A speed governor apparatus for an elevator according to Claim 1 or 2, wherein the interlocking mechanism (46) has an annular displacement body (47) integrated with the operational member (43), a first guide portion (48) provided on an outer peripheral face of the sheave shaft (14) to turn the displacement body (47) with respect to the sheave shaft (14) when the displacement body (47) is displaced with respect to the sheave shaft (14), and a second guide portion (49) provided on the adjusting lever (34) to turn the adjusting lever (34) with respect to the displacement body (47) in a direction opposite to a direction in which the displacement body (47) is turned by the first guide portion (48) when the displacement body (47) is displaced with respect to the sheave shaft (14).

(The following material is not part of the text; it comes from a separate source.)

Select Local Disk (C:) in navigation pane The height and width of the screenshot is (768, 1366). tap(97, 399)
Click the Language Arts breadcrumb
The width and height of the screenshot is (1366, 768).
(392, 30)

A speed governor apparatus for an elevator according to Claim 3, wherein:
at least one of the first guide portion and the second guide portion is designed as a spline portion (48, 49) having a tooth trace inclined with respect to the axial direction of the sheave shaft (14); and

the displacement body (47) is spline-coupled to at least one of the adjusting lever (34) and the sheave shaft (14) by the spline portion (48, 49).
A speed governor apparatus for an elevator according to Claim 3, wherein:
at least one of the first guide portion and the second guide portion is designed as a groove portion (82, 83) inclined with respect to the axial direction of the sheave shaft (14); and

the displacement body (47) is provided with a protruding portion (81a, 81b) inserted in the groove portion (82, 83).